Charitable giving on the decline in Canada

Published on

From the Fraser Institute

By Jake Fuss and Grady Munro

There would have been 1.5 million more Canadians who donated to charity in 2023—and $755.5 million more in donations—had Canadians given to the same extent they did 10 years prior

According to recent polling, approximately one in five Canadians have skipped paying a bill over the past year so they can buy groceries. As families are increasingly hard-pressed to make ends meet, this undoubtedly means more and more people must seek out food banks, shelters and other charitable organizations to meet their basic necessities.

And each year, Canadians across the country donate their time and money to charities to help those in need—particularly around the holiday season. Yet at a time when the relatively high cost of living means these organizations need more resources, new data published by the Fraser Institute shows that the level of charitable giving in Canada is actually falling.

Specifically, over the last 10 years (2013 to 2023, the latest year of available data) the share of tax-filers who reported donating to charity fell from 21.9 per cent to 16.8 per cent. And while fewer Canadians are donating to charity, they’re also donating a smaller share of their income—during the same 10-year period, the share of aggregate income donated to charity fell from 0.55 per cent to 0.52 per cent.

To put this decline into perspective, consider this: there would have been 1.5 million more Canadians who donated to charity in 2023—and $755.5 million more in donations—had Canadians given to the same extent they did 10 years prior. Simply put, this long-standing decline in charitable giving in Canada ultimately limits the resources available for charities to help those in need.
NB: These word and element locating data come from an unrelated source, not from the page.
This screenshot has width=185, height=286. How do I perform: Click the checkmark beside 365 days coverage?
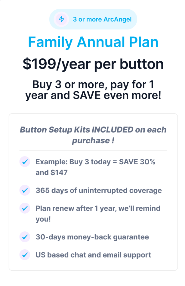point(25,190)
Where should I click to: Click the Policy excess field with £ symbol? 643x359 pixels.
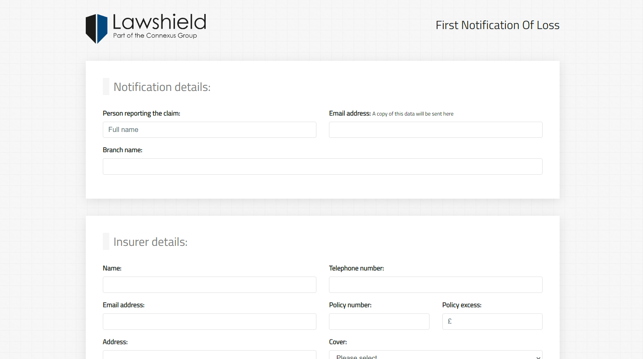point(492,321)
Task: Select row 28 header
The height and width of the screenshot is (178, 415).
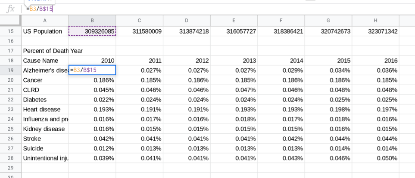Action: pos(10,158)
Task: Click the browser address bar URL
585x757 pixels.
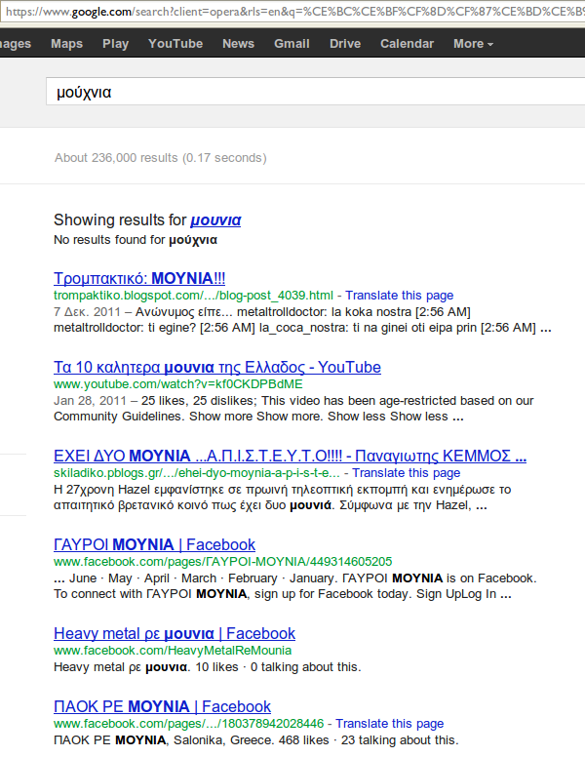Action: (293, 14)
On the bright side, despite the worrying long-term trends, the share of aggregate income donated to charity recently increased from 0.50 per cent in 2022 to 0.52 per cent in 2023. While this may seem like a marginal improvement, 0.02 per cent of aggregate income for all Canadians in 2023 was $255.7 million.

The provinces also reflect the national trends. From 2013 to 2023, every province saw a decline in the share of tax-filers donating to charity. These declines ranged from 15.4 per cent in Quebec to 31.4 per cent in Prince Edward Island.

Similarly, almost every province recorded a drop in the share of aggregate income donated to charity, with the largest being the 24.7 per cent decline seen in P.E.I. The only province to buck this trend was Alberta, which saw a 3.9 per cent increase in the share of aggregate income donated over the decade.

Just as Canada as a whole saw a recent improvement in the share of aggregate income donated, so too did many of the provinces. Indeed, seven provinces (except Manitoba, Nova Scotia and Newfoundland and Labrador) saw an increase in the share of aggregate income donated to charity from 2022 to 2023, with the largest increases occurring in Saskatchewan (7.9 per cent) and Alberta (6.7 per cent).

Canadians also volunteer their time to help those in need, yet the latest data show that volunteerism is also on the wane. According to Statistics Canada, the share of Canadians who volunteered (both formally and informally) fell by 8 per cent from 2018 to 2023. And the total numbers of hours volunteered (again, both formal and informal) fell by 18 per cent over that same period.

With many Canadians struggling to make ends meet, food banks, shelters and other charitable organizations play a critical role in providing basic necessities to those in need. Yet charitable giving—which provides resources for these charities—has long been on the decline. Hopefully, we’ll see this trend turn around swiftly.